§ WHAT YOU WILL DO: Beginning with the line containing "The image size", transcribe every line exactly down to the last one in the records below, and drop the pictures.

[INFORMATION SUPPLIED Boundary: Start]

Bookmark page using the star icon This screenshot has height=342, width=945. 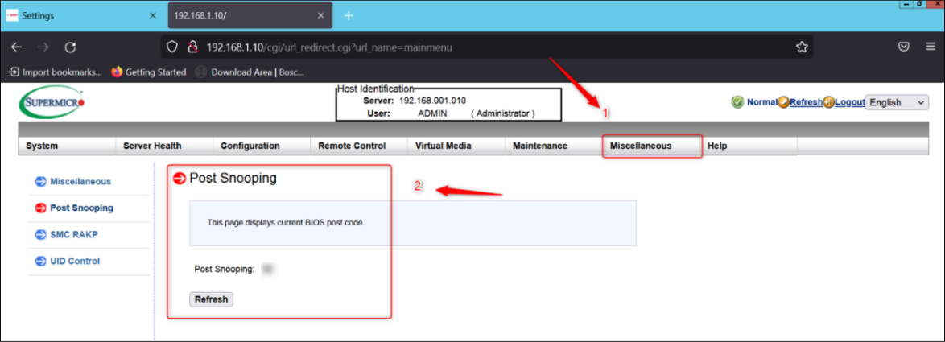(x=802, y=47)
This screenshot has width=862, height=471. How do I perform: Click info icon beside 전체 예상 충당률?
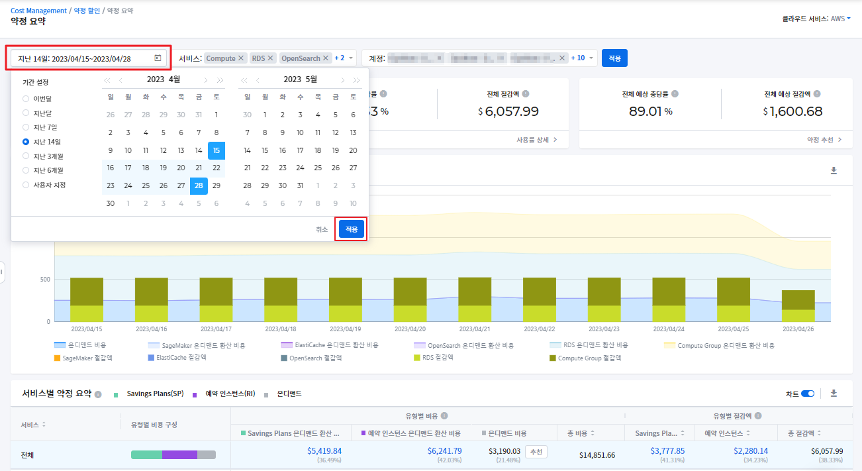(x=675, y=94)
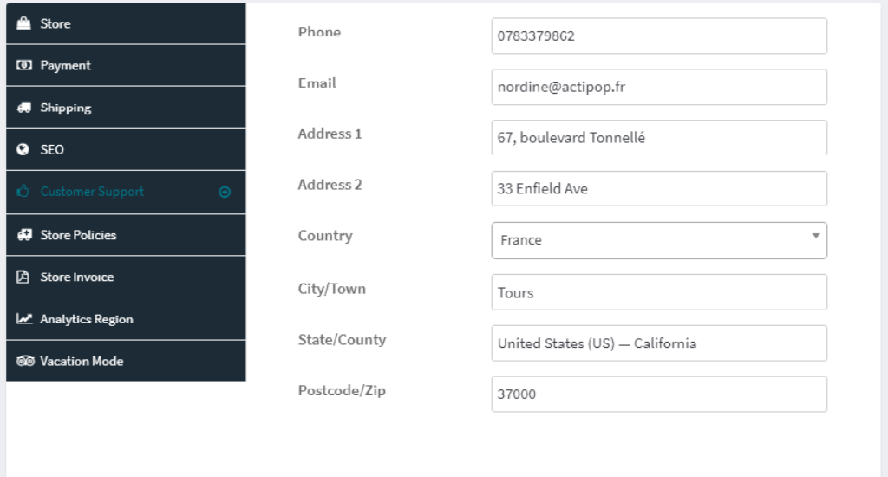Select the Address 1 text field
The width and height of the screenshot is (888, 477).
[659, 138]
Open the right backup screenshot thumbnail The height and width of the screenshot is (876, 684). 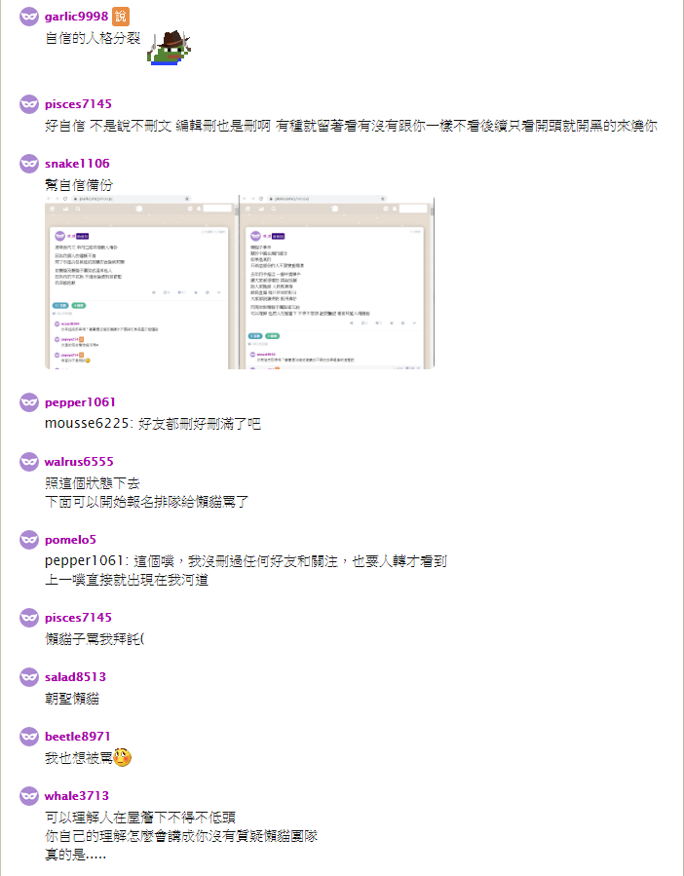pos(337,283)
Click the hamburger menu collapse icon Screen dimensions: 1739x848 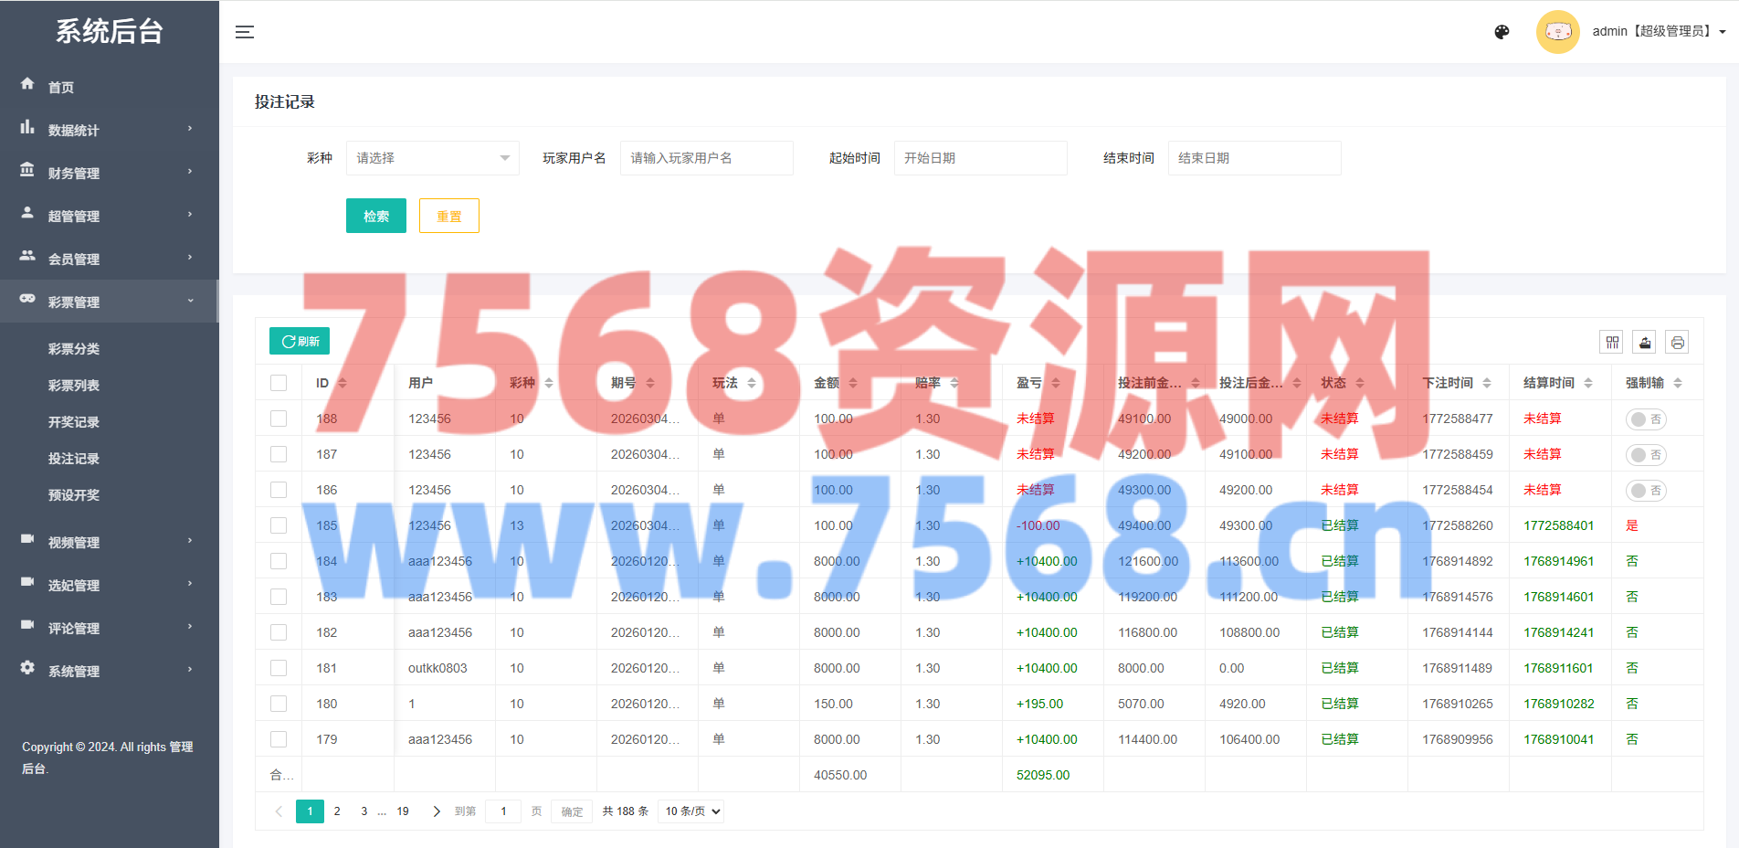(x=244, y=32)
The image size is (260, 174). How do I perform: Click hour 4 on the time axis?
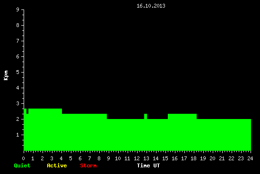(x=61, y=158)
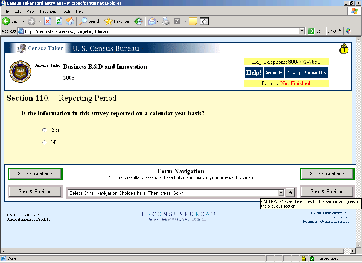Click the Refresh page icon
Image resolution: width=362 pixels, height=263 pixels.
click(59, 21)
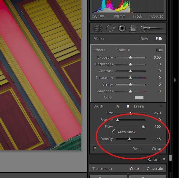Set Treatment to Grayscale
This screenshot has height=178, width=179.
155,169
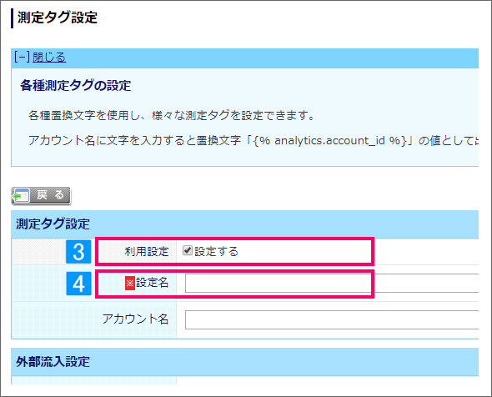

[INFORMATION SUPPLIED Boundary: End]

§ EXPECTED ANSWER:
The image size is (260, 174). How do I perform: Click hour 4 on the time axis?
(x=61, y=158)
Click the Refresh page icon
Image resolution: width=362 pixels, height=263 pixels.
click(59, 21)
Set Treatment to Grayscale
This screenshot has height=178, width=179.
155,169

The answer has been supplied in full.